Et il retira de l’intérieur de son vaste capot de chat sauvage une petite cassette garnie de fermoirs d’argent.

— Dans cette petite cassette, Batoche, sont toutes mes reliques et tous mes trésors de famille. De mon argent, je ne fais aucun cas ; mais pour ceci, j’y tiens tant, que je donnerais ma vie pour éviter qu’il soit détruit. Vous êtes celui qui peut cacher cela pour moi. Vous connaissez des cachettes où aucun mortel ne peut pénétrer. Je vous confie cette cassette. Ce jour a été bien sombre pour moi ; ce qui m’attend demain, j’ose à peine le deviner. Nous tous, et vous aussi, Batoche, allons avoir probablement de durs moments à passer. Quant à nous, la perte ne sera rien ; nous sommes vieux et inutiles. Mais Pauline et la petite Blanche ! il faut qu’elles survivent aux ruines. Si je péris, cette cassette doit être remise à ma fille, et de peur qu’il vous arrive malheur, à vous aussi, confiez le secret de la cachette à Blanche, afin qu’elle puisse remettre ce dépôt à sa marraine. Prenez, et bonne nuit. Il me faut partir.

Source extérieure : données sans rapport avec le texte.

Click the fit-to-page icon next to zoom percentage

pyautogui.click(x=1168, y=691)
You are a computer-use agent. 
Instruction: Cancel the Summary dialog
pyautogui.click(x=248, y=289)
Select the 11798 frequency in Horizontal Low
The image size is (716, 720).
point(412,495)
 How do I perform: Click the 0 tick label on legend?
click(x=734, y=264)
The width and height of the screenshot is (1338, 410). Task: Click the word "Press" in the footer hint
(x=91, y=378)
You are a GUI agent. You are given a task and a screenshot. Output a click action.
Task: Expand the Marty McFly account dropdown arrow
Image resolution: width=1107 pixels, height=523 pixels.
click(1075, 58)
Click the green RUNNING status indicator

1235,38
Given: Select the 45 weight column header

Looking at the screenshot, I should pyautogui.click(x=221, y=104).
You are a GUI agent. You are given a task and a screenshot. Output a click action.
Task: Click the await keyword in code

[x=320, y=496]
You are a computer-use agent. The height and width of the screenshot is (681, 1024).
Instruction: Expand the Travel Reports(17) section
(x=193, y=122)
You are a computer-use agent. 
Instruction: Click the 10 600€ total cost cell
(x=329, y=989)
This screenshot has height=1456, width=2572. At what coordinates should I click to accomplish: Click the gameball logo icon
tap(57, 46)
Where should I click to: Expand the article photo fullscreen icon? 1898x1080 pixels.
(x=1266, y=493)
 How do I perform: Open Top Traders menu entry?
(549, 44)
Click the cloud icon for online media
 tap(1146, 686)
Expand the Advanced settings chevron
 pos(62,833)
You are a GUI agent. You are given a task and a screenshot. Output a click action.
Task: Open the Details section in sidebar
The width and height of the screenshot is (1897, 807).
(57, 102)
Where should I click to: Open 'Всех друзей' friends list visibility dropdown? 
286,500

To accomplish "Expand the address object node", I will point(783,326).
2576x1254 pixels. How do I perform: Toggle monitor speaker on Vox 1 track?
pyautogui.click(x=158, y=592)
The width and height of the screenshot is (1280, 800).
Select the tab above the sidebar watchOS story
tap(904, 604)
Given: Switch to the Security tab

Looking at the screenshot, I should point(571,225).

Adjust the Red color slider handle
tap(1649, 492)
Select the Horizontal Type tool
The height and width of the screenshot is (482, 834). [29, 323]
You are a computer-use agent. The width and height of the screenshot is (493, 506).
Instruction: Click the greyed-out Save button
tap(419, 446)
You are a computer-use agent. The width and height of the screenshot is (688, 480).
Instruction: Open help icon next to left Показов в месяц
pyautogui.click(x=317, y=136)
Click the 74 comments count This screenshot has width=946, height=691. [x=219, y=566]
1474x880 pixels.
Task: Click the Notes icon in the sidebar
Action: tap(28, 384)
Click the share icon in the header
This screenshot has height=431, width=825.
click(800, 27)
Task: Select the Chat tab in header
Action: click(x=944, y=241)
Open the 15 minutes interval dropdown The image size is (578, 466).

Sans attendre un mot de réponse, M. Belmont embrassa le vieillard sur la joue, se baissa pour imprimer un baiser sur le front de l’enfant endormie, s’élança hors de la cabane, se jeta dans son traîneau et partit.

Au moment où il disparaissait, le même hurlement de loup, plaintif et sourd, se fit entendre dans la forêt.